I have become seriously interested in King Henry VIII and his relationships with his wives in the last year or so being confined to bedrest whilst I was pregnant. I have done quite a bit of research and haven't came across this question yet in anything I've read or listened to.
Were there any wives that Henry VIII regretted the outcome?
Also, did Lady Jane Rochford's confession on her execution day about her previous remarks upon the accusations of the incestuous relations between George and Anne ever get back to Henry and did it change Henry's thoughts towards his past relationships with his wives?
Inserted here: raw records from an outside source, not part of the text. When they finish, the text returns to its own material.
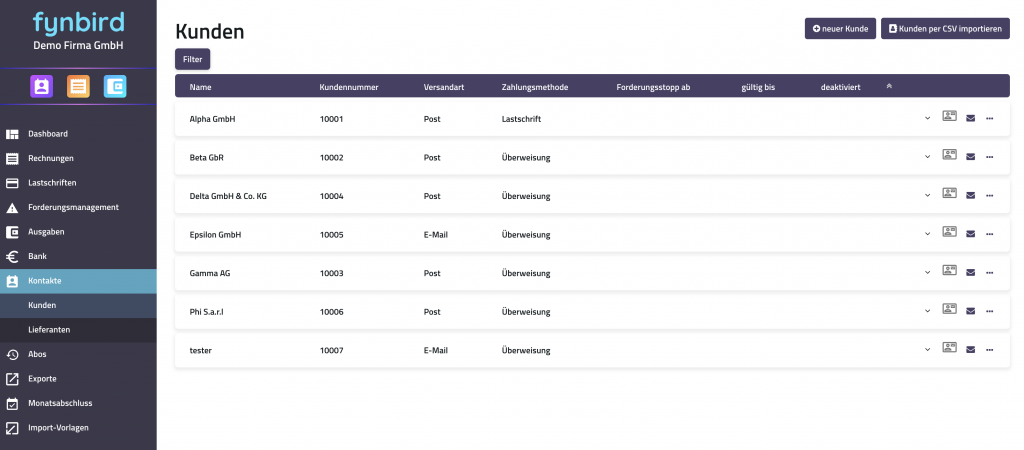Expand the Alpha GmbH row chevron
Image resolution: width=1024 pixels, height=450 pixels.
(927, 118)
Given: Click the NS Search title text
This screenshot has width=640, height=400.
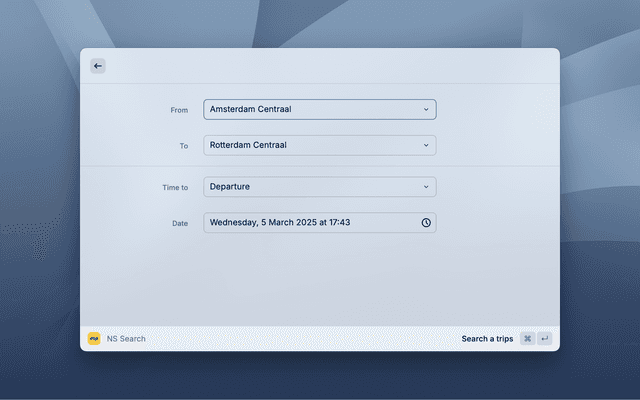Looking at the screenshot, I should (126, 339).
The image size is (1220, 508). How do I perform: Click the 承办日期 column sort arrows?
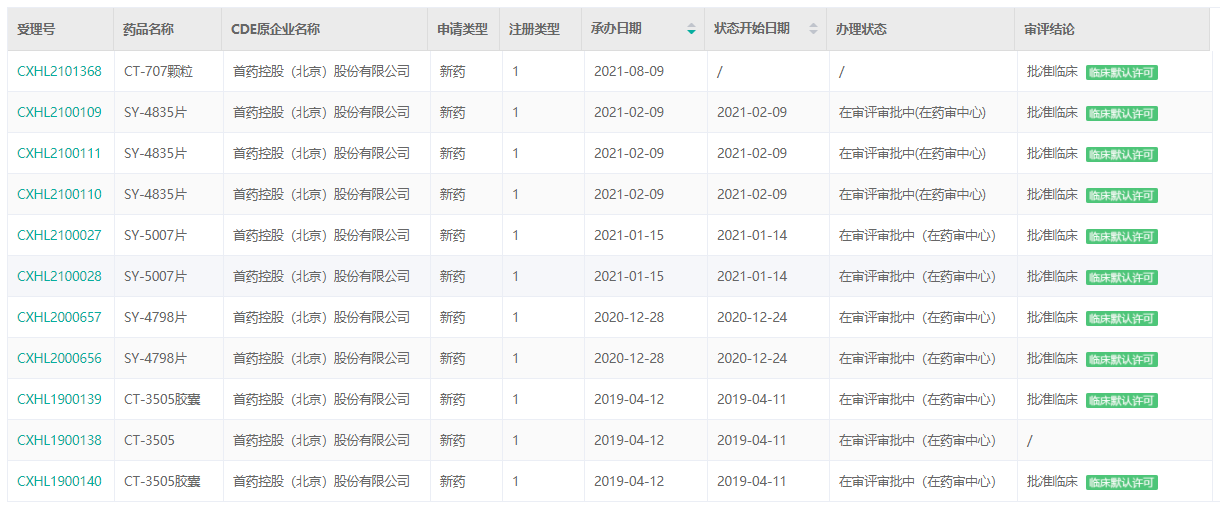[x=691, y=29]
This question highlights an issue that comes up often in relation to historical research and writing: the issue of personal thoughts and emotions. Historians are often asked what some historical person may have thought about an event, or how they “felt” in relation to a particular set of circumstances. The simple truth is that we very seldom know. It is exceedingly rare to find documentary evidence in the historical archives that might reveal a person’s thoughts or feelings. Such sentiments were never recorded in governmental and bureaucratic documents, yet those types of documents constitute a huge proportion of what has survived. But even when personal letters or journals have survived from the sixteenth century, they rarely contain explicit statements by their authors that might reveal their emotional state or internal thought processes. Direct prose expressions of emotion and internal thoughts were simply not part of sixteenth-century social or literary culture (art and literature were used instead to express oneself in a more indirect manner). And because those records are so exceedingly rare, I simply cannot imagine anyone from the period, much less someone like Henry VIII, having written, “I regret that” or “I thought x, y, and z.”
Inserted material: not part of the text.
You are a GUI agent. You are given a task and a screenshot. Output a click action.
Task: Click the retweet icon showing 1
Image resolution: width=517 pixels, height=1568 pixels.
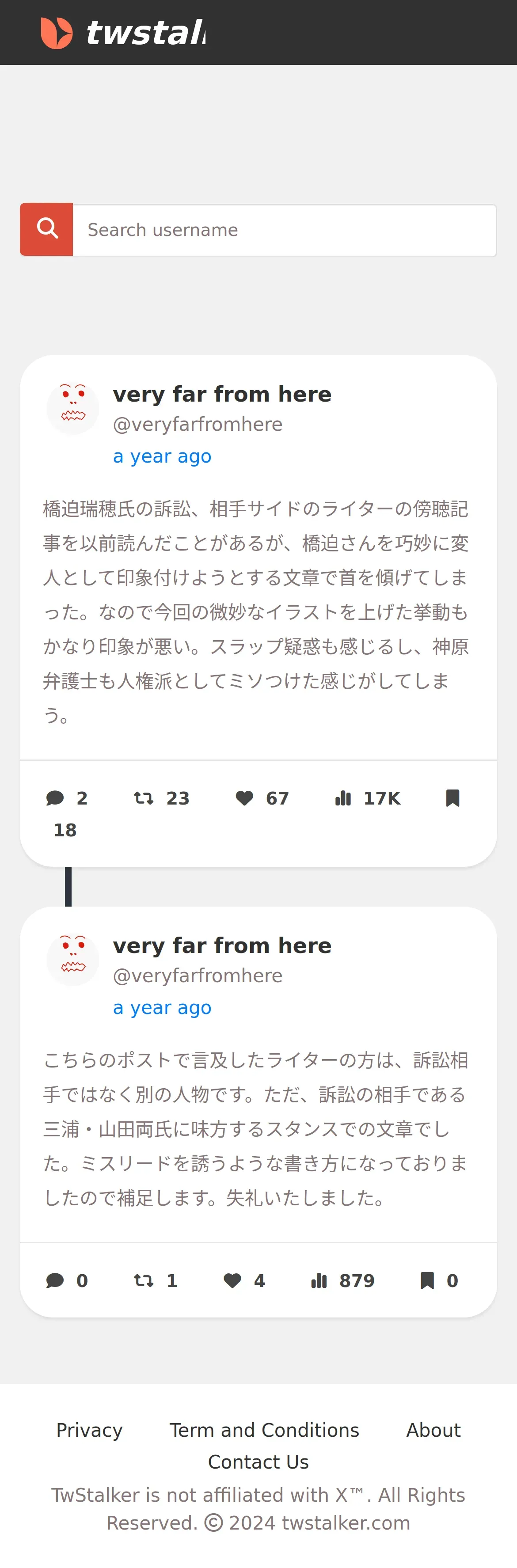coord(144,1281)

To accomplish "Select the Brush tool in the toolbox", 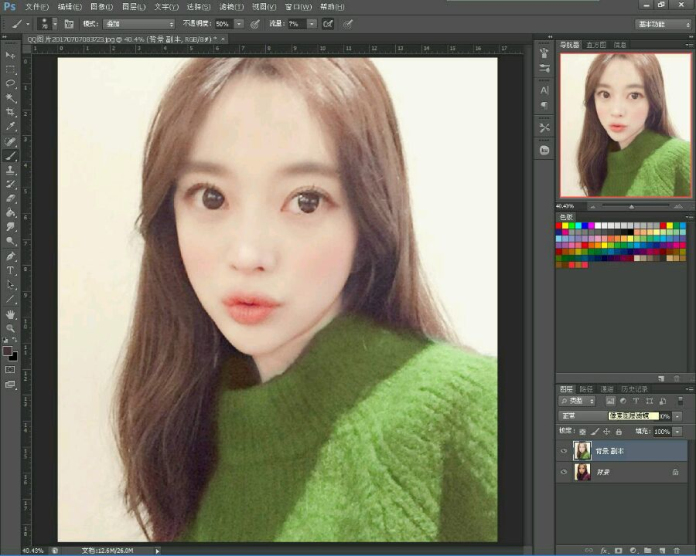I will tap(11, 156).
Instead, the best we can hope for is to attempt to piece together some kind of very tentative suggestion of a person’s emotional state based on their actions. And I think if we look carefully at Henry VIII’s actions in relation to each of his six marriages, we can find some evidence of regret among at least four of them: Katherine of Aragon, Anne Boleyn, Anne of Cleves, and Katherine Howard. That he chose to be buried next to Jane Seymour suggests that he did *not* regret that marriage. And he seems not to have regretted marrying his last wife, Katherine Parr. In contrast, the circumstantial evidence indicates that he *did* regret marrying Anne of Cleves and Katherine Howard, though in the former case regret seems to have evolved over time into a type of genuine affection. Henry’s later attitudes toward Katherine of Aragon and Anne Boleyn are a little more complicated to assess.
The story about Lady Rochford confessing on the scaffold to perjury is apocryphal; nor is there any evidence that she had anything to do with the incest accusations against Anne and George. The myth of Lady Rochford being a snake in the grass came about due to George's statement at his trial, something like "on the basis of one woman's testimony, you are prepared to accuse me of such a crime". Popular history has made this "one woman" out to be his wife, but it's only supposition. Jane Rochford has been unfairly maligned for much of history, and it's only recently that historians are beginning to rehabilitate her image.